+++ DATA IN THIS EXERCISE +++

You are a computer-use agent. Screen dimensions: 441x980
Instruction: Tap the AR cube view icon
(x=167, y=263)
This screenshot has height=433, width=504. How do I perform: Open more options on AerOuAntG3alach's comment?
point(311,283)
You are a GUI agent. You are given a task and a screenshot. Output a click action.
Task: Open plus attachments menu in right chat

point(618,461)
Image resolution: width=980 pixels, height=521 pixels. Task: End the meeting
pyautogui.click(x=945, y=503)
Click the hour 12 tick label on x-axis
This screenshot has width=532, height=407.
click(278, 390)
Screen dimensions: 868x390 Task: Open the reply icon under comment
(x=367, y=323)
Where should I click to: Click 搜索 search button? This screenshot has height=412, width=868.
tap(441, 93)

+++
+++ DATA IN THIS EXERCISE +++

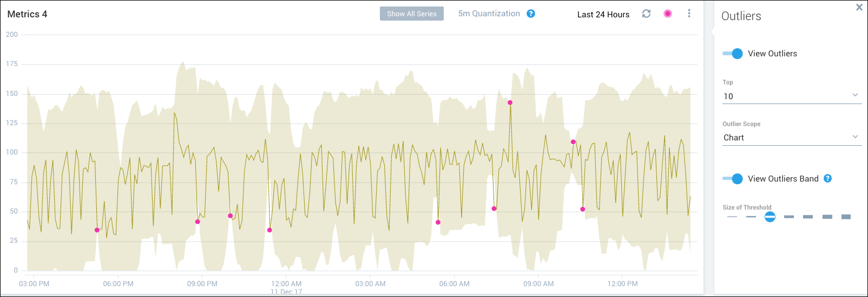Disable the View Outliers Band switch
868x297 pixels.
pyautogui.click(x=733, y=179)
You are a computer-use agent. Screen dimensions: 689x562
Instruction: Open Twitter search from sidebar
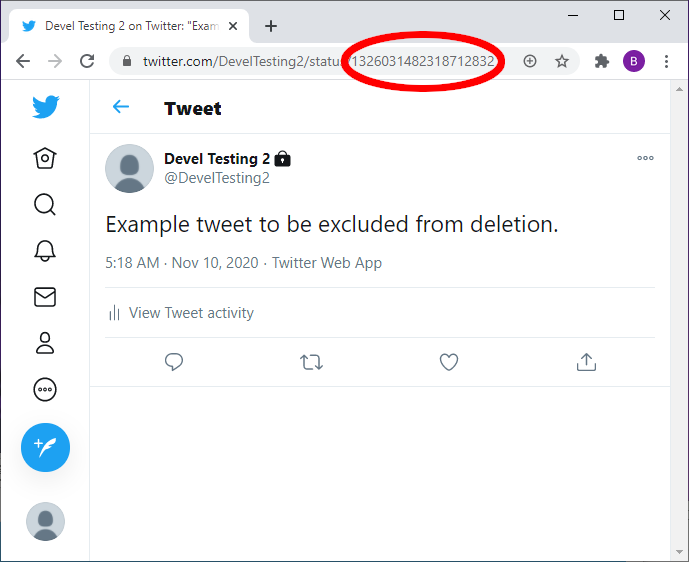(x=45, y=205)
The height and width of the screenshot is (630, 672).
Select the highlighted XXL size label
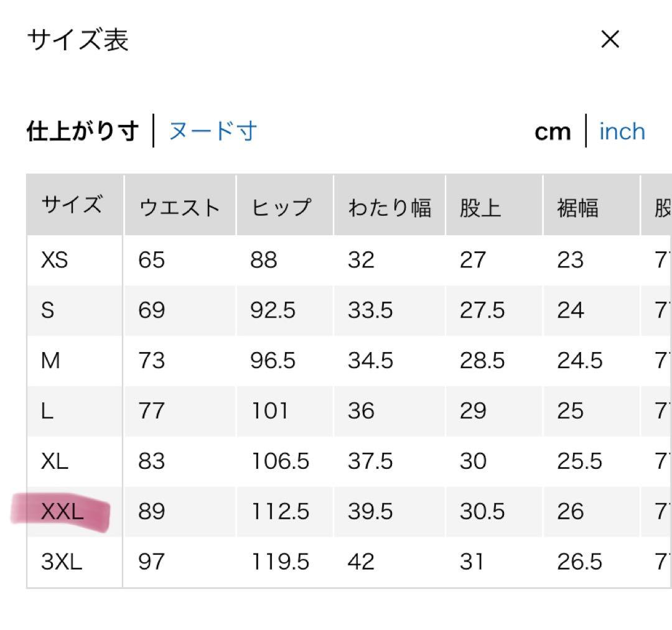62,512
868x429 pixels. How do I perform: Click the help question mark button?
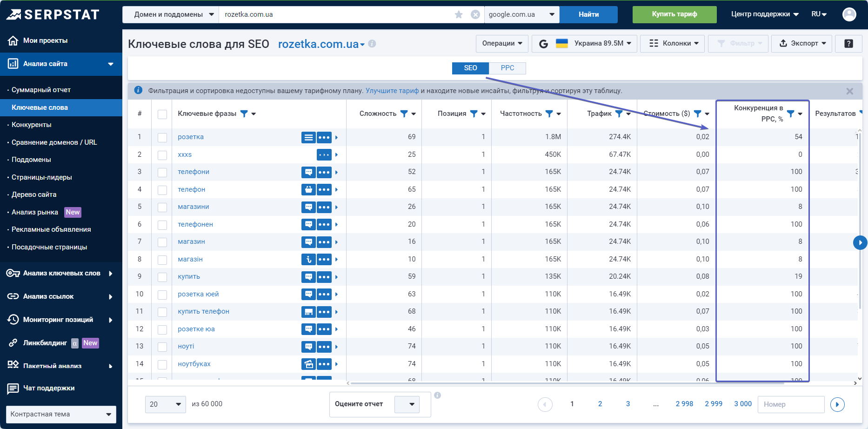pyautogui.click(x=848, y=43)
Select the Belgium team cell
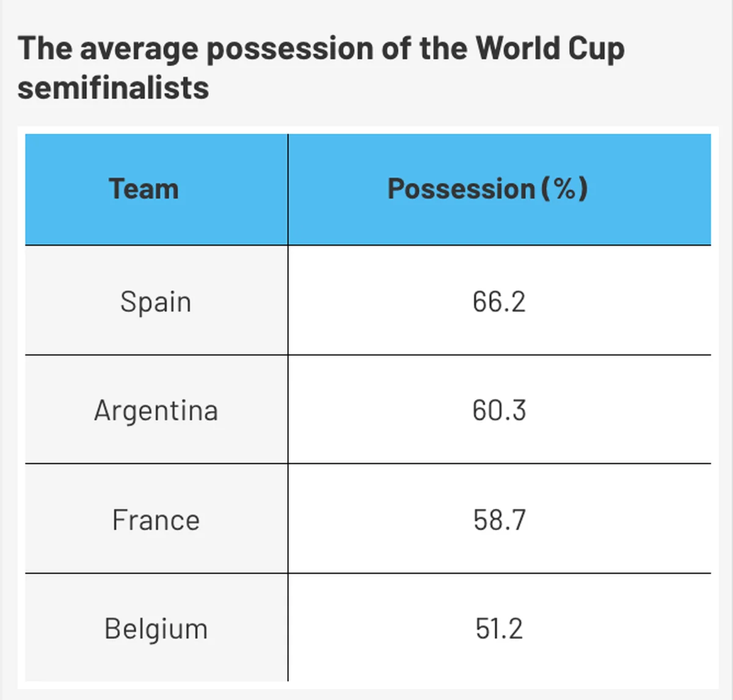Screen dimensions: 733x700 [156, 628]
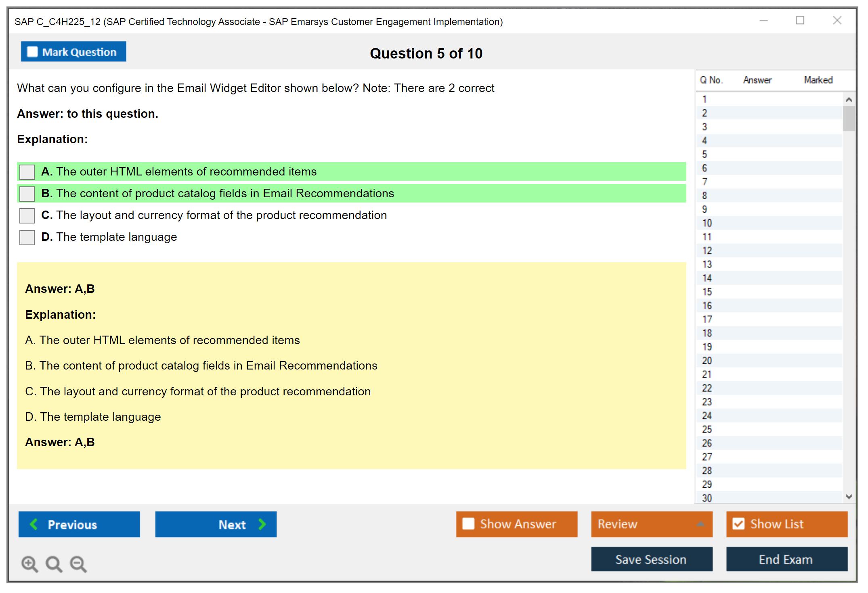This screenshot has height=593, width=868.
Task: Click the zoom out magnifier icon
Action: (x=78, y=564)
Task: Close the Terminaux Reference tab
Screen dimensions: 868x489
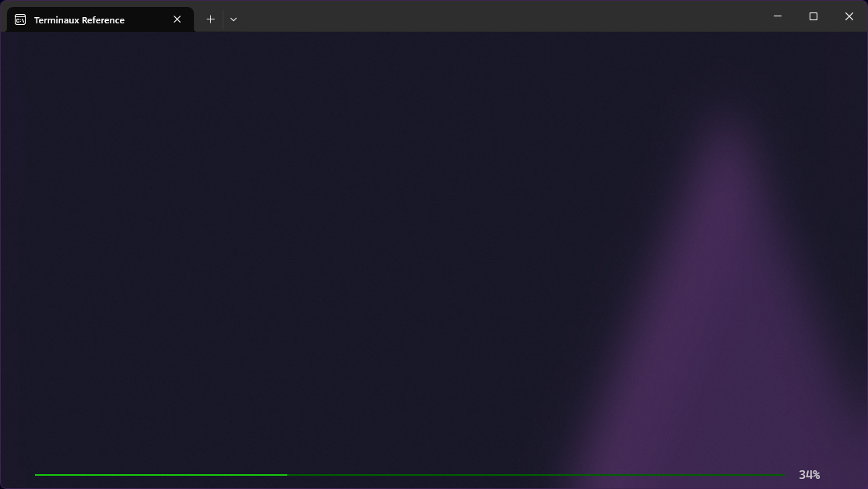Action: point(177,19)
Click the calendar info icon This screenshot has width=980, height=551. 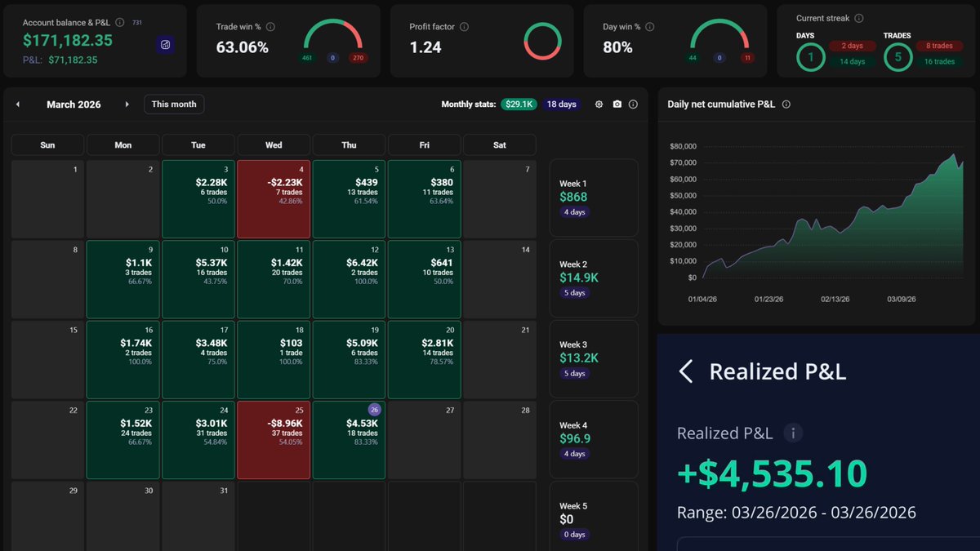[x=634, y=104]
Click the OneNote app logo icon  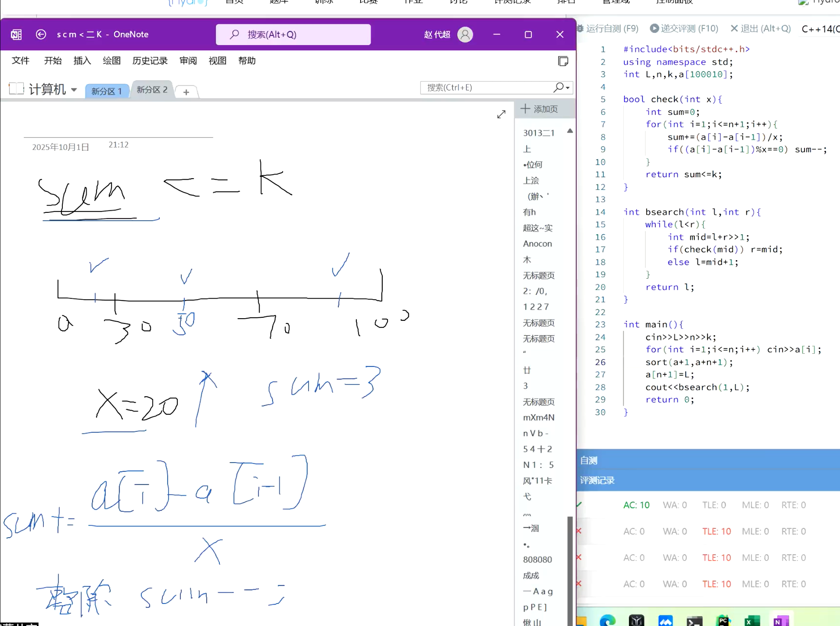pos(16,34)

+++

# [YOUR OBJECTIVE]
Locate every line in the rows above that contains the word "Open" and copy each of those lines. Case matters.

# [FINISHED EXERCISE]
This screenshot has height=433, width=504. How do I perform: Open more options on AerOuAntG3alach's comment?
Task: Open plus attachments menu in right chat
Screen dimensions: 868x390 Task: Open the reply icon under comment
Instruction: Open Twitter search from sidebar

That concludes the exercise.